TECHNIQUE

Drilling Hardened Steel: Tools and Techniques

Where HSS Stops Working

High-speed steel drills have a practical hardness limit somewhere between 40 and 45 HRC in the workpiece. Below that range, M42 cobalt HSS handles most applications with appropriate speeds and feeds. Above 45 HRC, you're rapidly into carbide territory — not because HSS is soft, but because the heat generated cutting that hard material degrades HSS faster than the reconditioning cycle can justify.

The failure mode in hard material is thermal rather than mechanical. Hard steels generate more cutting heat per unit of material removed because more energy is required to shear each chip. That heat concentrates at the tool edge. HSS loses hardness at temperatures above 1000 to 1100°F — and in 50 HRC tool steel or D2 at any reasonable cutting speed, you hit those temperatures quickly. The edge softens, deforms, and the drill fails not by chipping but by plastic deformation of the cutting edge.

This means the solution isn't just slowing down — it's changing the tool material. Cobalt grades buy you more thermal margin. Carbide buys you significantly more. Coatings (TiAlN in particular) reduce cutting temperatures by lowering friction. And for the hardest materials, non-cutting alternatives like EDM become the only practical option.

Carbide vs Cobalt: The Real Comparison

For drilling hardened steel in the 40 to 55 HRC range, the comparison between M42 cobalt HSS and solid carbide drills is nuanced. Carbide has higher hot hardness — it maintains cutting ability to 1400°F where HSS would have long since failed. But carbide is significantly more brittle: a carbide drill that catches a hard spot, hits a chip in the hole, or deflects under side load can snap catastrophically where a cobalt drill would survive with visible wear.

The application parameters that favor carbide in hardened steel: rigid machine setup, through-spindle coolant, consistent material hardness, and straight holes without interrupted cuts. CNC machining centers with solid workholding, stable spindles, and reliable coolant are the right environment for carbide drills in hard material.

Cobalt drills remain viable in hardened steel up to about 45 HRC when the setup isn't ideal for carbide — flexible workholding, manual machines, interrupted cuts, or irregular material hardness. The cobalt drill will wear faster than carbide per hole, but it won't snap unexpectedly under conditions that would shatter a carbide drill.

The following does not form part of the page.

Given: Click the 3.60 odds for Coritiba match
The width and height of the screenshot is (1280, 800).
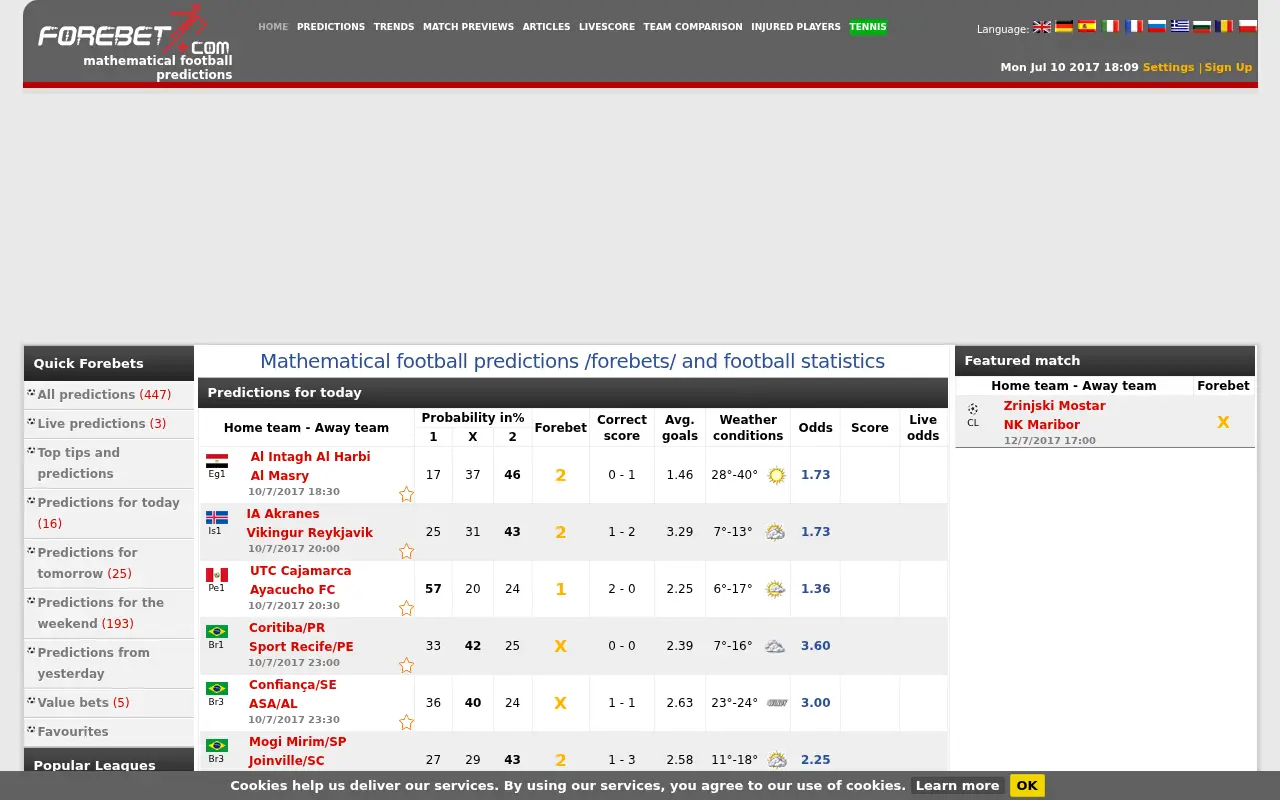Looking at the screenshot, I should click(815, 646).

Practical speed guidance for hardened steel: at 40 HRC, M42 cobalt at 20 to 30 SFM; solid carbide at 40 to 60 SFM. At 50 HRC, carbide only at 15 to 25 SFM with through-spindle coolant. At 55+ HRC, carbide at 10 to 15 SFM or reconsider EDM.

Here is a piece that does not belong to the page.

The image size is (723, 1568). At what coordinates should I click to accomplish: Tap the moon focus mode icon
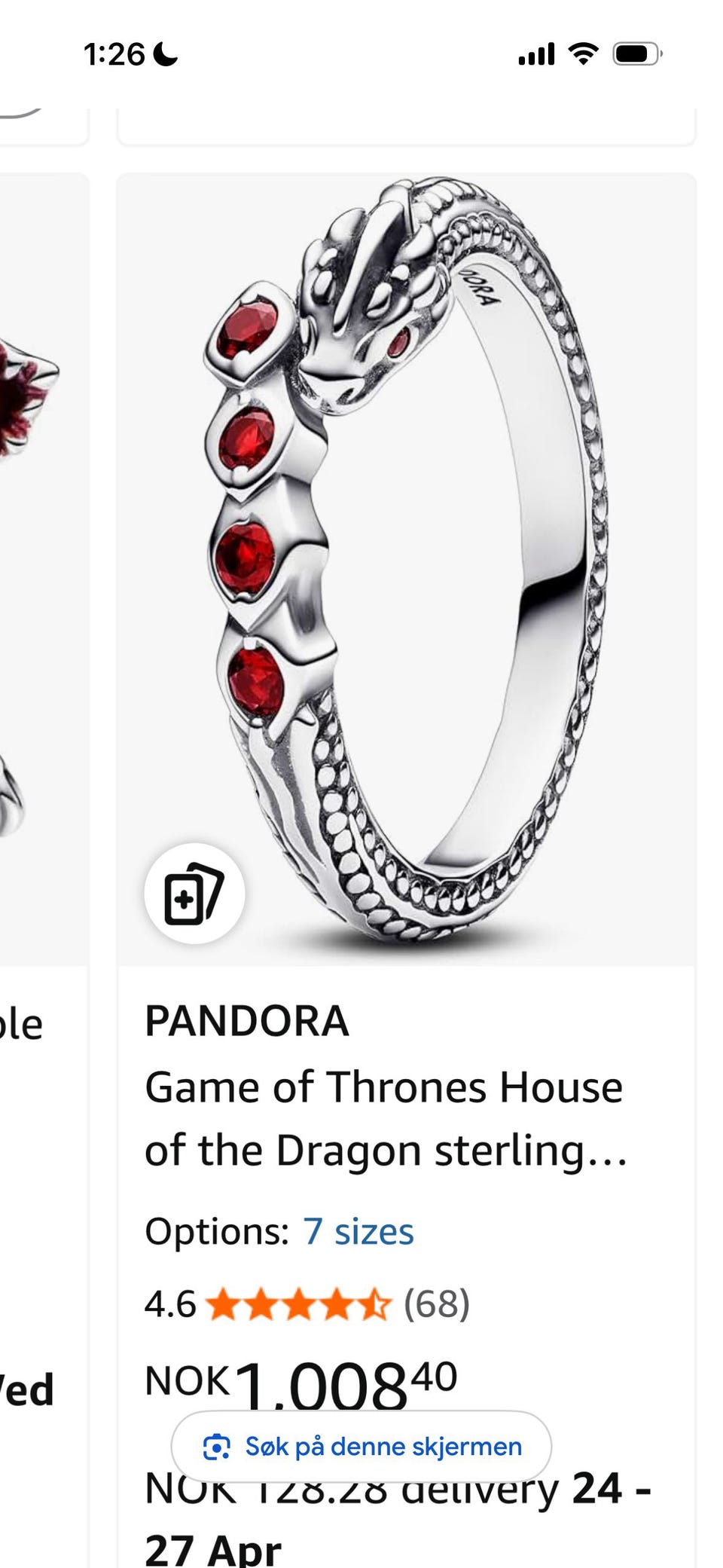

EDM as the Alternative for Extreme Hardness

Electrical discharge machining (EDM) removes material through controlled electrical sparks, completely decoupled from workpiece hardness. A material that's 65 HRC conducts electricity just as well as a 30 HRC piece — EDM doesn't care. This makes it the tool of choice for features in through-hardened tool steel, carbide, and other materials that drilling simply cannot handle economically.

EDM hole drilling (sinker EDM with a tube electrode or dedicated EDM drill) can produce holes in any electrically conductive material regardless of hardness. The process is slow — typically 0.5 to 2 inches per hour depending on material and electrode size — but it's consistent and produces zero cutting forces, which matters in thin or fragile hardened parts where drilling thrust would cause cracking or deflection.

The EDM path makes the most sense when: the material is above 55 HRC and hard throughout (not just surface hardened), the required hole diameter is too small for reliable carbide drilling, the part geometry doesn't allow the rigidity needed for carbide, or the quantity is small enough that the setup cost is manageable. For production quantities, the economics usually favor drilling with carbide if the material and geometry allow it.